Ketiga, hrs mengerti strategi dan memiliki gagasan. Jgn memilih pemimpin yg hanya menjalankan rutinitas sbg presiden, yg hanya duduk di Istana dan tanda tangan.

Keempat, sosok itu hrs mampu membangun strategi ekonomi dan strategi politik. Kelima, ia hrs dekat dgn rakyat.

Ketum Jokowi Mania Nusantara (Joman) yg jg Ketum Prabowo Mania 08, Immanuel Ebenezer, meyakini kriteria dari Jokowi itu merujuk pd sosok Ketum Gerindra Prabowo Subianto.

Penasihat Repdem Beathor Suryadi bhkan menyatakan Jokowi telah mempermalukan dan menghina Ketum PDI-P Megawati Sorkarnoputri dan melawan keputusan PDI-P mendukung Ganjar.

Ia khawatir sikap Jokowi itu berdampak pd PDI-P dlm pemilu mndtg. Krn itu, ia mendesak Mega untuk mencabut mandat petugas partai itu.

Hal terakhir inilah yg menakutkan Jokowi sehingga ia tak bersedia mengungkap nama bacapres yg didukungnya. Pdhal, Musra telah mengajukan tiga nama bacapres kpdnya: Ganjar, Prabowo, dan Ketum Golkar Airlangga Hartarto.

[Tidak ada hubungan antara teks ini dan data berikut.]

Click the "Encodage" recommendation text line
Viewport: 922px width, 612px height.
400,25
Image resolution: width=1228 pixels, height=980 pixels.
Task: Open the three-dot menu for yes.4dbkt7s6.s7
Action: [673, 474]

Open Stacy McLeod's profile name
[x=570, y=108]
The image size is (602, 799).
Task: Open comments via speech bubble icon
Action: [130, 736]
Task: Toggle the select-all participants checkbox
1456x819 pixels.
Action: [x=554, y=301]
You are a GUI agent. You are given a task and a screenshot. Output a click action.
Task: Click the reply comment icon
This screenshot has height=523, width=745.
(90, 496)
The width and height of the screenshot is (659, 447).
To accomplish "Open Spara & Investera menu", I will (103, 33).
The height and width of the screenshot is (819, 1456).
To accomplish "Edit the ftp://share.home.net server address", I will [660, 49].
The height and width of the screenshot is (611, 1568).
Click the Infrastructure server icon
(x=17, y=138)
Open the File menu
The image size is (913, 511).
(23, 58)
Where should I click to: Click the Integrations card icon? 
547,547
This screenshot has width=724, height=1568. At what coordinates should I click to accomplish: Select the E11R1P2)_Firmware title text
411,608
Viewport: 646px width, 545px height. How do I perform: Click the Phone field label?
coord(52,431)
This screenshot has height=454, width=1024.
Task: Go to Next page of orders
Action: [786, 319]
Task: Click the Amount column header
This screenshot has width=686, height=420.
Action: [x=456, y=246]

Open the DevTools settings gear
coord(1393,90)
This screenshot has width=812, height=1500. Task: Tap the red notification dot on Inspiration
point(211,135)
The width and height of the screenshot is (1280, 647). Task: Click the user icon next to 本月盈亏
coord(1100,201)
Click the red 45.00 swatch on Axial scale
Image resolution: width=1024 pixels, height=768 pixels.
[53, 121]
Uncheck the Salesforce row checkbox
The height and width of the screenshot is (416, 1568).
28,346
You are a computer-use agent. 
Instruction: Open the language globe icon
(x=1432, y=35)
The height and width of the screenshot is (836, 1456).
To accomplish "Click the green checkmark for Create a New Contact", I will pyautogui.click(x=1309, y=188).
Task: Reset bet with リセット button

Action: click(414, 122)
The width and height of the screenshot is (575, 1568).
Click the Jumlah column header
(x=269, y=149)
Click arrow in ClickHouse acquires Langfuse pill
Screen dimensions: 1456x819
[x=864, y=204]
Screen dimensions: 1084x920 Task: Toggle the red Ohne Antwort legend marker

Jokowi mengaku ia hanya akan membisiki kpd relawan nama bacapres yg didukungnya. Awalnya, Jokowi mndukung Ganjar. Hal itu jelas ketika dlm suatu kesempatan ia memberi ciri2 tokoh yg layak menggantinya, yaitu berambut putih dan dahinya berkerut.

Jokowi putar haluan setelah Ganjar tak lg berada dlm pengaruhnya, melainkan di bwh kendali Mega. Untuk memisahkan Ganjar dari Jokowi, Mega secara cerdik memerintahkan Gubernur Jateng itu menolak timnas Israel berpartisipasi dlm ajang Piala Dunia U-20 yg akan berlangsung di Indonesia.

Sikap Mega dan Ganjar itu dilihat Jokowi sbg tamparan ke wajahnya. Toh, ajang itu diharapkan akan memperkuat pengaruhnya di dlm negeri terkait pilpres, sekaligus menaikkan pamornya di pentas dunia.

Justru Mega tak menginginkan membesarnya pengaruh Jokowi sehingga ia mnjdi penentu kunci dlm percaturan pilpres. Bhkan, kl pengaruh Jokowi membesar, bs jd ia akan mewujudkan gagasan perpanjangan masa jabatan presiden yg ditentang Mega.

Setelah Ganjar berjarak dgn Jokowi, Mega langsung menjadikan kader PDI-P itu sbg bacapres partainya. Harapannya, pengaruh Jokowi melemah terkait pilpres. Tp Mega salah hitung.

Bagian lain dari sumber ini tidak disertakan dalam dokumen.